May 2, 2011
We are all writing our own stories. The stories of our life. The truth is, one day, we will all pass away. Heavy, I know. I’m sure I’ve lost a lot of readers already. But, if you are still reading, please keep going, because I’m sure this will make you think~ What will people say about me when I’m gone?
This past Sunday I spent the morning with my dad, sister, aunt, uncle, and two cousins at my Grandma and Grandpa Fish’s house. Grandma died in November, so my aunt and dad are in the cleaning out phase. They asked us to gather together to sort and pick out any items that we’d like to keep. When we arrived at the house we found my aunt sorting through all of my grandma’s jewelry. She was matching earrings, laying out bracelets and necklaces all along a bed. We admired the pieces recalling items that we remembered or remembered her wearing. There were dishes to look though, furniture, old pictures and albums, table clothes, crocheted doilies that we had fun trying to guess what you did with them, and the list keeps going. We took turns picking items that we wanted to keep. Going through the house and still smelling like grandma and grandpa’s house really brought back a lot of memories. For me, the emotions didn’t really hit until I got home and started washing the glass pieces that I brought back with me. Everything that I was touching had history. Where did it come from? Were some of the items passed down from past generations? It made me think about my grandparents legacy and how proud I am of where I come from. It also made me think about my story and the legacy I want to leave. I put away the beautiful glass pieces in my china cabinet, washed up the doilies and took the jewelry to my room. I picked out a doily that fit on my dresser underneath my jewelry tray. I started to go through the jewelry from my grandma’s, matching the earrings again and trying on the rings. That’s when the tears started. I missed them. I wish I could go back and tell them so much. My grandma, no matter what, even a couple days before she passed, had a smile on her face when I walked in her room. Her generosity and beauty is her legacy. My grandparent’s legacy is a good one. The stories I hear from my dad and aunt are good. I learned this weekend how much my dad loved his mom. She spoiled her grand kids, but I think she spoiled my dad just as much. Not only with “things,” but real love.
This journey called life is nothing like I planned or envisioned for myself. Ironically enough, I think it’s become better than I could have ever expected. I say “ironically” because how can I think that when my baby has a terminal disorder? Well, it’s because I’ve found through this tragedy who I am, what I believe in, and what I’m capable of. I’ve learned how important it is to write a story that is positive and inspiring. I want to leave a legacy for myself, my children, and my future generations that is going to spark something in them.
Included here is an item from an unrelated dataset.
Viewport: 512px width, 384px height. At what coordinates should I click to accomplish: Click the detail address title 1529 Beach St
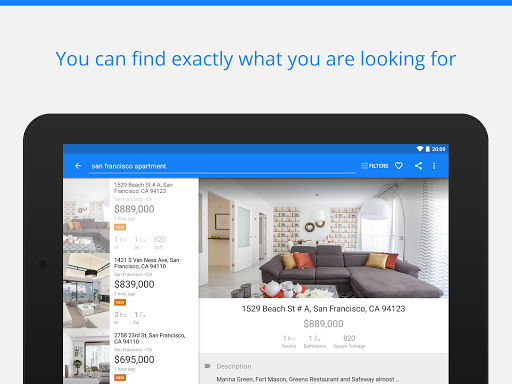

I wanted to share a few pictures of the items that I took from my grandparents home. I’m getting some furniture and a set of china that are not in these pictures. It’s hard to say which item I will treasure the most. They all have a great story, but I want to share one with you. My dad hasn’t kept a lot from the house. Only the items that really have meaning to him. He told my aunt that he really hoped we would pick this one thing. He wanted us to have these glass banana split dishes. He loved them so much and had great memories of them. My sister and I split them and can’t wait to make our own memories with them. My dad is bringing me the furniture in a few weeks and we will be having banana splits when he visits!